If  the new German social democratic government and its social democratic partners in France and Italy cannot make the turn from national particularism and from the EU's current orthodoxies of central bank supremacy and neo-mercantilist trade policy, the outlook for the future will not look hopeful, from a European angle. A centre-left American government project would possess  most of the instruments for a more creative policy but there is no sign whatever of the American political system being able to produce a functional equivalent to German social democracy and at the same time the American state is too deeply mired in structural debt problems to be able to offer a new development strategy for the South through its own efforts. 
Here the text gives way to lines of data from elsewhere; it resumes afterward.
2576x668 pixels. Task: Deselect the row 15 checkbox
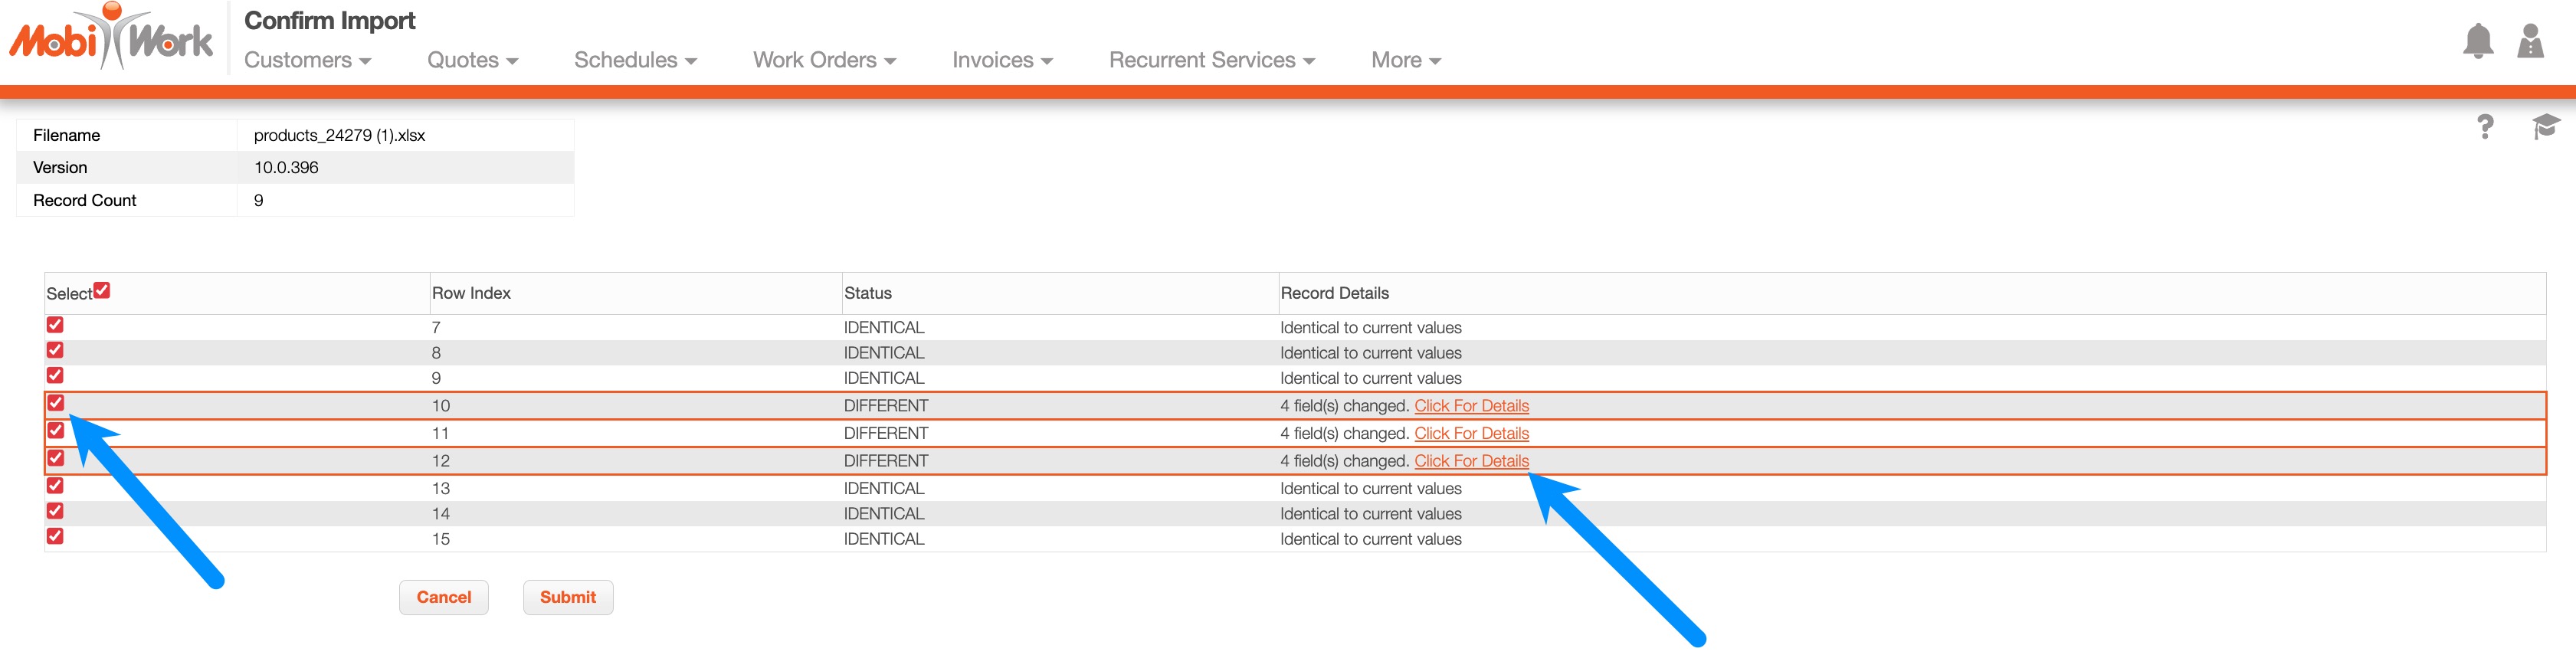(55, 536)
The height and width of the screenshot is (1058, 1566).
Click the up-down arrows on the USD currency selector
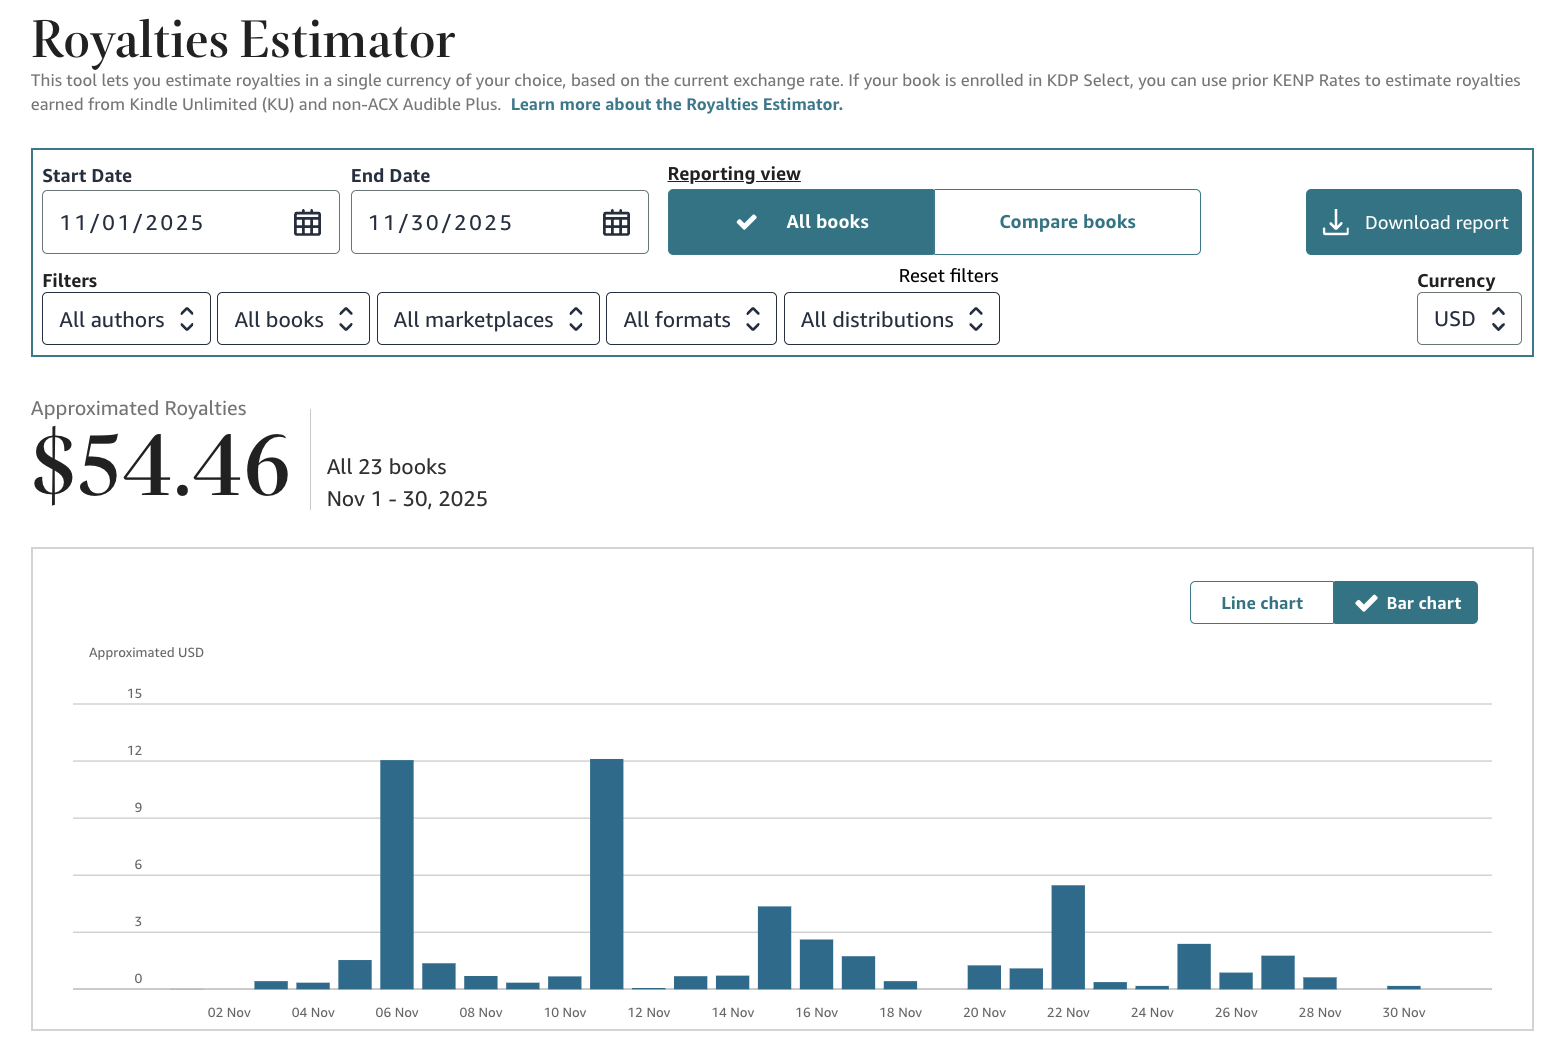point(1498,319)
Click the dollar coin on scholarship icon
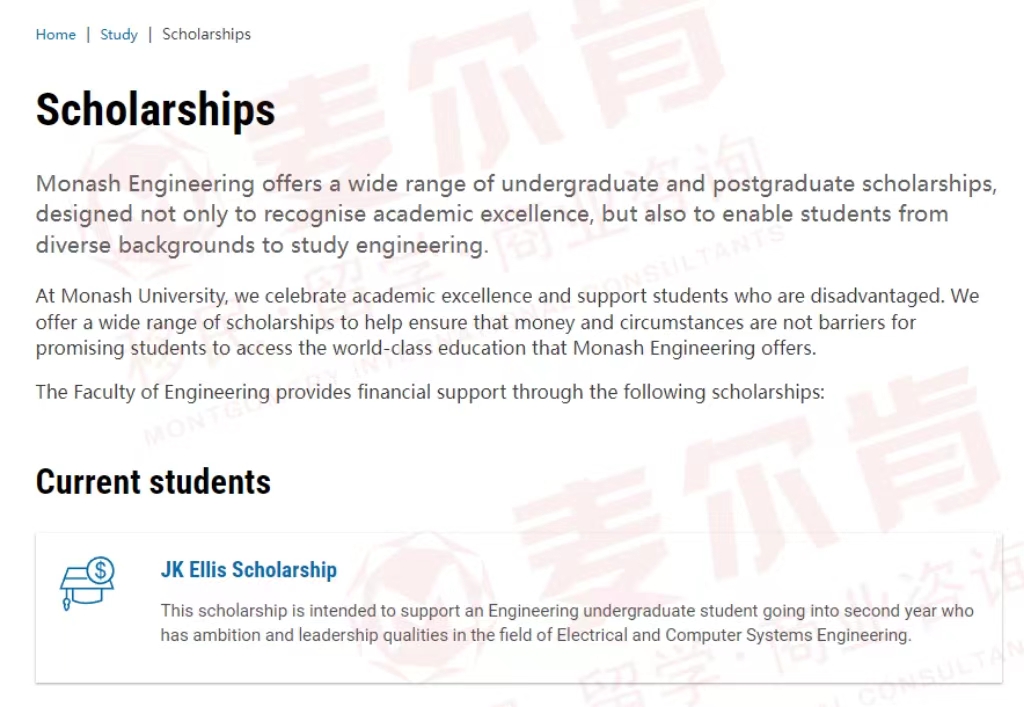This screenshot has height=707, width=1024. (x=101, y=570)
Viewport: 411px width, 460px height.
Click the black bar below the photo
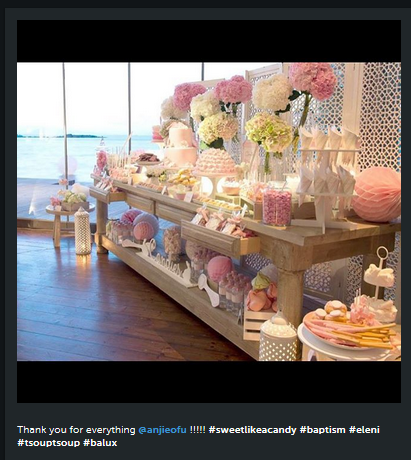pos(209,382)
In such conditions there will be only one  choice for those, whether liberal or social democratic, to make if they are consequent in their thinking: they can  abandon their liberal or social democratic values, for the sake of overcoming cognitive dissonance, and let the world slide into ever increasing dislocations and upheavals in which the  most dynamic sector of all economies will be the insurance industry, thriving off the mounting dangers bred by spreading social disintegration. It will be a world marked by ever more destructive kinds of imperial gambles with  the livelihoods of the bulk of humanity. 

Alternatively, we can turn back once again to the task of building internationalist movements for world reform based upon a recognition that Marx was right about capitalism being ultimately incapable of providing a viable framework for sustainable human society on this planet.